Maybe it has something to do with the number of vacations spent there as a kid, roaming over Pueblo and Hopi ruins, hiking, and staring at red-rock studded landscapes better suited to Mars than our pale blue dot of a planet.
Or maybe it's because of the month I spent at Ghost Ranch back in '04 during an introspective psychology class. Between all the navel-gazing sessions, my soon-to-be best friend Kat and I roamed all over Santa Fe and areas to the North. We participated in an anti-war rally outside the Palace of the Governors.

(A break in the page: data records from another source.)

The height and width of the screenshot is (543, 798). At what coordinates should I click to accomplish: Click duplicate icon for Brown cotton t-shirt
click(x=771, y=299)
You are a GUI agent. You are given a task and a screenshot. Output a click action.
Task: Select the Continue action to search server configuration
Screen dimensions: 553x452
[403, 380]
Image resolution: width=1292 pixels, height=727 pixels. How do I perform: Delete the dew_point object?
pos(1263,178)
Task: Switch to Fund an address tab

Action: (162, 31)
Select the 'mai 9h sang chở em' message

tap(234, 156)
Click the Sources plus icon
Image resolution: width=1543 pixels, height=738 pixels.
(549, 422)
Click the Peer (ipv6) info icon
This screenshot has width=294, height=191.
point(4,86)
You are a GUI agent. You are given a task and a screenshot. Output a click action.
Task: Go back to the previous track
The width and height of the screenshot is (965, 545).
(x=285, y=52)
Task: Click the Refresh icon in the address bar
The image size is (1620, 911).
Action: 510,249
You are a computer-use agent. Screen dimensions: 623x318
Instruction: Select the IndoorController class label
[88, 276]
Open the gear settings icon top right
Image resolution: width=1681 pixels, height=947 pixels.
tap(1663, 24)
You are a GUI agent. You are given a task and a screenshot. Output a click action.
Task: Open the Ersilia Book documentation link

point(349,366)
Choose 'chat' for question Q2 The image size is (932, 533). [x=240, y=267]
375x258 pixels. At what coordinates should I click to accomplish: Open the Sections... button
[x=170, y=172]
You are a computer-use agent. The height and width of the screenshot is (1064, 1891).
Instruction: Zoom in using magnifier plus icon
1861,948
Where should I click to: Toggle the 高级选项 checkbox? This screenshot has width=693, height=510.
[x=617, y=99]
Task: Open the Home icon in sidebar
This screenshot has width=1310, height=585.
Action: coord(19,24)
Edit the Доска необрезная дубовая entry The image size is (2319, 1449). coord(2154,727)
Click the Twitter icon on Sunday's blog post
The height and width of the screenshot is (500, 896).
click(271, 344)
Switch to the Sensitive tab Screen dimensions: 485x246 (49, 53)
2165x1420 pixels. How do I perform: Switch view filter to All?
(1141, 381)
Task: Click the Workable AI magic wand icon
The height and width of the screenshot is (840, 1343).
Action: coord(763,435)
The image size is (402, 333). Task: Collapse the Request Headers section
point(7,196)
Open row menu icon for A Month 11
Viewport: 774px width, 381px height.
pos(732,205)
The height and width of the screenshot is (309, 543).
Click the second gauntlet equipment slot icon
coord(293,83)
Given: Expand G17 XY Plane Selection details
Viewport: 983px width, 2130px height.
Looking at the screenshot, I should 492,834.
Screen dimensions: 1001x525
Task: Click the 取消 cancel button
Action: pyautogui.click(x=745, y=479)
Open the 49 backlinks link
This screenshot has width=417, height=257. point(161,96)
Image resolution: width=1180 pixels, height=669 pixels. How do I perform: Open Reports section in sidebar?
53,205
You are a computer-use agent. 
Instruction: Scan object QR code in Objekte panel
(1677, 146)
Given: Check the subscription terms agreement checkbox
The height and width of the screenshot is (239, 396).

Inadvertently took the back road to El Santuario de Chimayo, turning a 30 minute trip into an all-day, switchback-hugging, mountain circling affair. Ignored "Closed Due To Weather" signs, and scrambled 140 feet up ice-slick wooden ladders to the Alcove House at Bandelier. Drove all the way to Albuquerque in search of a dance club that would let us in at 18. Overall, it was a coming of age tale that could give "Stand By Me" a run for its money.
I haven't been back since.
Sure, there's been talk of going back. Half-assed attempts to plan vacations. Every few months I'll have a "You know, if I started driving right now, I could be in Santa Fe by morning," moment. But responsibility creeps in, and I decide to forgo my fugue. Maybe next year.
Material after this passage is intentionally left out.